More correctly, the drive firmware won't timeout, and will try longer
to recover the data *if* the sectors are marginally bad. If the
sectors are flat out bad, then the firmware will still (almost)
immediately give up and at that point nothing else can be done except
zero the bad sectors and hope fsck can reconstruct what's missing.

Thing is, 68 sectors has a low likelihood of impacting fs metadata,
because it's a smaller target than your actual data, or free space if
there's a lot of it.

> As for the SMART status, the number of pending sectors was 0 before.
> It started to grow after the PSU incident yesterday. Now, since I'm
> doing a ddrescue, all the sectors will be read (or attempted to be
> read). So the pending sectors counter may increase further.

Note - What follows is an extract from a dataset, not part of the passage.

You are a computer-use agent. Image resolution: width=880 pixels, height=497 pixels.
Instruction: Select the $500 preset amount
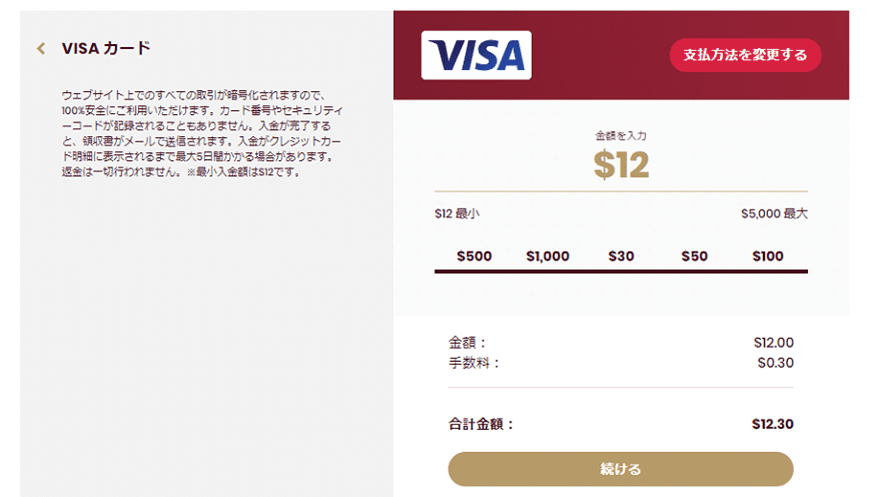tap(474, 256)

It's a good and valid tactic to just use ddrescue with the previously
mentioned modifications for SCT ERC and kernel timeouts, rather than
directly use fsck on a drive that's clearly dying.

> As I understand, when a drive cannot READ a sector, the sector is
> reported as pending. And it will stay like that until either the
> sector is finally read or until it is overwritten. When either of
> these happens, the Pending Sector Counter should decrease.

Sounds about right.

> In theory, it can go back to 0 (although I didn't follow this closely
> enough, so I never saw a drive like that).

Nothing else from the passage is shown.